━━ WORKING DATA ━━

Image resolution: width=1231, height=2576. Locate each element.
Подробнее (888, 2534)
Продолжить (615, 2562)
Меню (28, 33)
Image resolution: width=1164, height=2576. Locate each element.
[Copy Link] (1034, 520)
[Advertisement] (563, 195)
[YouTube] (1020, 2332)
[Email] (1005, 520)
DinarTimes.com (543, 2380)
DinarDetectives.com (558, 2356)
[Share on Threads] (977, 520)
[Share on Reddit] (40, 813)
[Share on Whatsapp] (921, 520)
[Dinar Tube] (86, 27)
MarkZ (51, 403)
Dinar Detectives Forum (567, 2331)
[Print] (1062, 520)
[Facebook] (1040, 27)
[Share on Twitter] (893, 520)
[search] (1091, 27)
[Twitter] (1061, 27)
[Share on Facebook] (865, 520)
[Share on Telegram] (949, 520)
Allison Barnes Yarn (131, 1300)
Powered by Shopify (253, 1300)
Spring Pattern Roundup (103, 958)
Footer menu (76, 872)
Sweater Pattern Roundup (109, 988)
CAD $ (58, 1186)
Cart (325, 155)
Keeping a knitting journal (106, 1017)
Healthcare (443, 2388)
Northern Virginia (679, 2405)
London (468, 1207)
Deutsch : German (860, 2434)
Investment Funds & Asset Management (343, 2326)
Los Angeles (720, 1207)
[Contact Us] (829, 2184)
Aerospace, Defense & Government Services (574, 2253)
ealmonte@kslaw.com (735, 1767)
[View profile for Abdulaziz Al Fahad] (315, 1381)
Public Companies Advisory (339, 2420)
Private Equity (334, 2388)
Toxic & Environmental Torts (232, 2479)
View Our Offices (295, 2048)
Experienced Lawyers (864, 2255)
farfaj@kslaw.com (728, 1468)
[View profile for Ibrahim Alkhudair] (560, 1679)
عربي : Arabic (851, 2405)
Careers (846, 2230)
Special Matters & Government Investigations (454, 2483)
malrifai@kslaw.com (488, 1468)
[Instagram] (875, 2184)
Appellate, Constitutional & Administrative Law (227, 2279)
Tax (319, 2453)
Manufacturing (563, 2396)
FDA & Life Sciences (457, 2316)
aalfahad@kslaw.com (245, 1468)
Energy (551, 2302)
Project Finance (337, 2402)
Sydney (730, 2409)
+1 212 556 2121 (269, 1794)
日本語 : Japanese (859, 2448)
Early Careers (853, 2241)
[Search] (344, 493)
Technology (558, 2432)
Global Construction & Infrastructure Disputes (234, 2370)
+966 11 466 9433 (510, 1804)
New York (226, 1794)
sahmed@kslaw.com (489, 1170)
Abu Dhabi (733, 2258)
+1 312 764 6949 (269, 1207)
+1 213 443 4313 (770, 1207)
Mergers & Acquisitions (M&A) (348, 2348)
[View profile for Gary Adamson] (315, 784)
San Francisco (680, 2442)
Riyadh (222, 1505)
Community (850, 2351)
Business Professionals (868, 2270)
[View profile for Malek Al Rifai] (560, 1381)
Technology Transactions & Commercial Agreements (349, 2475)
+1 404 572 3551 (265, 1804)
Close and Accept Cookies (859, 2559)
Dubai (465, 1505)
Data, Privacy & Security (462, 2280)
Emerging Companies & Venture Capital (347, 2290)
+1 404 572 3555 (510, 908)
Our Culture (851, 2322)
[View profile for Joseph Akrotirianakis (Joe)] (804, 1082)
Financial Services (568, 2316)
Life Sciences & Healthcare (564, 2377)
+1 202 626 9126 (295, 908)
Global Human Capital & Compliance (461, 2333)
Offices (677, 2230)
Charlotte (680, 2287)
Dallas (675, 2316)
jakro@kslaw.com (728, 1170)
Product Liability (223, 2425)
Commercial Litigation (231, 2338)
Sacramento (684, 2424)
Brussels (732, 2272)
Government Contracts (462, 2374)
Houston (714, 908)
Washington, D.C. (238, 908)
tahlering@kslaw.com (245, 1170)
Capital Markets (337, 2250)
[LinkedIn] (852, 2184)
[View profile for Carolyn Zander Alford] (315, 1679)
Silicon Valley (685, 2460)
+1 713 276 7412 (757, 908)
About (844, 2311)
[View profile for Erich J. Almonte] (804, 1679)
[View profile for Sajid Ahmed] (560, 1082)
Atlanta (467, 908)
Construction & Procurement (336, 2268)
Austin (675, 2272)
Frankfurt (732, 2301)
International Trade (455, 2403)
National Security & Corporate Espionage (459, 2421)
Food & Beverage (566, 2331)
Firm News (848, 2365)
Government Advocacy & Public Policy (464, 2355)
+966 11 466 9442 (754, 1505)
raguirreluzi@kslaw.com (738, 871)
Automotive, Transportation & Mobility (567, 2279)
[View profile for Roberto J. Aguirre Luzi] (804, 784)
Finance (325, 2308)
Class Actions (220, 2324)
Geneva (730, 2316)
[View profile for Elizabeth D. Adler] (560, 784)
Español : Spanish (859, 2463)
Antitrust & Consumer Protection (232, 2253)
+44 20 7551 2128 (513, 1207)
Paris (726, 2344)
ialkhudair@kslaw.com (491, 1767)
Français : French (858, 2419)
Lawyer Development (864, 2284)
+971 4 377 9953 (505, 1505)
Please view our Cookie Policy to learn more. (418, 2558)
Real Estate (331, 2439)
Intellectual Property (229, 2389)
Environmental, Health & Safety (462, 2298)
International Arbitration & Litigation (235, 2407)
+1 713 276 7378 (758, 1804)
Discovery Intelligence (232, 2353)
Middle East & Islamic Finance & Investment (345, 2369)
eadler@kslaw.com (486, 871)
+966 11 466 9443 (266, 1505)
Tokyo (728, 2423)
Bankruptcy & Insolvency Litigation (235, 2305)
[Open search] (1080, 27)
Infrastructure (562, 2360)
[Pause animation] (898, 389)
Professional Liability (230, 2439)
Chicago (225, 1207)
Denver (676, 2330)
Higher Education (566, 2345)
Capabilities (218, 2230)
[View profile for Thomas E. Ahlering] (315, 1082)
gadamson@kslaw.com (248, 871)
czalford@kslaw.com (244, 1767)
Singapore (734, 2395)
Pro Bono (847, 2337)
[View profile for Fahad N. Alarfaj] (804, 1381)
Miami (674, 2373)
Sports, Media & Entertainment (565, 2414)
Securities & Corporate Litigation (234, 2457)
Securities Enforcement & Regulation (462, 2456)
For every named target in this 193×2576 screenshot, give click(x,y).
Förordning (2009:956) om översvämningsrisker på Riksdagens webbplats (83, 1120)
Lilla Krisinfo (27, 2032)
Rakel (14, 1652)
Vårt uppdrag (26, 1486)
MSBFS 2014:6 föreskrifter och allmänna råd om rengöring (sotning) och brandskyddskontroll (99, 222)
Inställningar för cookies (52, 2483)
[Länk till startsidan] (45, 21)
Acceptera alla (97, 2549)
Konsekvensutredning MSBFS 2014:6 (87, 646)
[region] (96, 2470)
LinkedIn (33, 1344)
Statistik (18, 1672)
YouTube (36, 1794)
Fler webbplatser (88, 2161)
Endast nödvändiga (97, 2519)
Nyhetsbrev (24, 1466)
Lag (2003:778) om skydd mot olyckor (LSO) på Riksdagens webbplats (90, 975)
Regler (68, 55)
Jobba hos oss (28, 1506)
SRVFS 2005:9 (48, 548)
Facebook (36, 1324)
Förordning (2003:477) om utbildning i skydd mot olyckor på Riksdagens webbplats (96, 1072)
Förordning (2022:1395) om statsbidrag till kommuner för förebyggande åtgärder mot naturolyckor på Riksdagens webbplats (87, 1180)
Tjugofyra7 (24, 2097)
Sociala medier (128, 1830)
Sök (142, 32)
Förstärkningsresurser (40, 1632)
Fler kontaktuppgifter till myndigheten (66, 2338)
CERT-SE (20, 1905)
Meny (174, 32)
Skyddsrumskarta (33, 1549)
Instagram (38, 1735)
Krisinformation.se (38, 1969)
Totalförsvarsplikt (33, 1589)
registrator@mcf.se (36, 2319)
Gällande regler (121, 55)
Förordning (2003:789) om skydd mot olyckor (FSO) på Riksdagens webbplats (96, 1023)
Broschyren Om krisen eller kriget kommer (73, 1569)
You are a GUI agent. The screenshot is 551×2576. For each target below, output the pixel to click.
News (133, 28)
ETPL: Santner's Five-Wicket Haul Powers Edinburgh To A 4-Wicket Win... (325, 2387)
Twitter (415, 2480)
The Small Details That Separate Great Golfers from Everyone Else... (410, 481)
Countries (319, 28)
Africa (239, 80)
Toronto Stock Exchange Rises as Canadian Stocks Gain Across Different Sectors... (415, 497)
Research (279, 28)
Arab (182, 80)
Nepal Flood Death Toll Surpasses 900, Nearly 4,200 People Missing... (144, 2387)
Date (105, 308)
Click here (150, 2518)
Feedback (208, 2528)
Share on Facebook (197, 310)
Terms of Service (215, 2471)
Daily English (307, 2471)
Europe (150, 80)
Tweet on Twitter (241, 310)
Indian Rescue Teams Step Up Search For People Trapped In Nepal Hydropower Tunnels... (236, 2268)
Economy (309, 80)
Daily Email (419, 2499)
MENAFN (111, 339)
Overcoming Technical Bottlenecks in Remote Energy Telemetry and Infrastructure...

━━━

• **DESCRIPTION OF THE TASK**
Restate word for word the entries above from the line with "Frankfurt (732, 2301)" through the line with "For every named", inclusive, leaving out everything else.

• **EXERCISE SOLUTION**
Frankfurt (732, 2301)
International Trade (455, 2403)
National Security & Corporate Espionage (459, 2421)
Food & Beverage (566, 2331)
Firm News (848, 2365)
Government Advocacy & Public Policy (464, 2355)
+966 11 466 9442 (754, 1505)
raguirreluzi@kslaw.com (738, 871)
Automotive, Transportation & Mobility (567, 2279)
[View profile for Roberto J. Aguirre Luzi] (804, 784)
Finance (325, 2308)
Class Actions (220, 2324)
Geneva (730, 2316)
[View profile for Elizabeth D. Adler] (560, 784)
Español : Spanish (859, 2463)
Antitrust & Consumer Protection (232, 2253)
+44 20 7551 2128 (513, 1207)
Paris (726, 2344)
ialkhudair@kslaw.com (491, 1767)
Français : French (858, 2419)
Lawyer Development (864, 2284)
+971 4 377 9953 (505, 1505)
Please view our Cookie Policy to learn more. (418, 2558)
Real Estate (331, 2439)
Intellectual Property (229, 2389)
Environmental, Health & Safety (462, 2298)
International Arbitration & Litigation (235, 2407)
+1 713 276 7378 (758, 1804)
Discovery Intelligence (232, 2353)
Middle East & Islamic Finance & Investment (345, 2369)
eadler@kslaw.com (486, 871)
+966 11 466 9443 (266, 1505)
Tokyo (728, 2423)
Bankruptcy & Insolvency Litigation (235, 2305)
[Open search] (1080, 27)
Infrastructure (562, 2360)
[Pause animation] (898, 389)
Professional Liability (230, 2439)
Chicago (225, 1207)
Denver (676, 2330)
Higher Education (566, 2345)
Capabilities (218, 2230)
[View profile for Thomas E. Ahlering] (315, 1082)
gadamson@kslaw.com (248, 871)
czalford@kslaw.com (244, 1767)
Singapore (734, 2395)
Pro Bono (847, 2337)
[View profile for Fahad N. Alarfaj] (804, 1381)
Miami (674, 2373)
Sports, Media & Entertainment (565, 2414)
Securities & Corporate Litigation (234, 2457)
Securities Enforcement & Regulation (462, 2456)
For every named target in this 193×2576 screenshot, give click(x,y).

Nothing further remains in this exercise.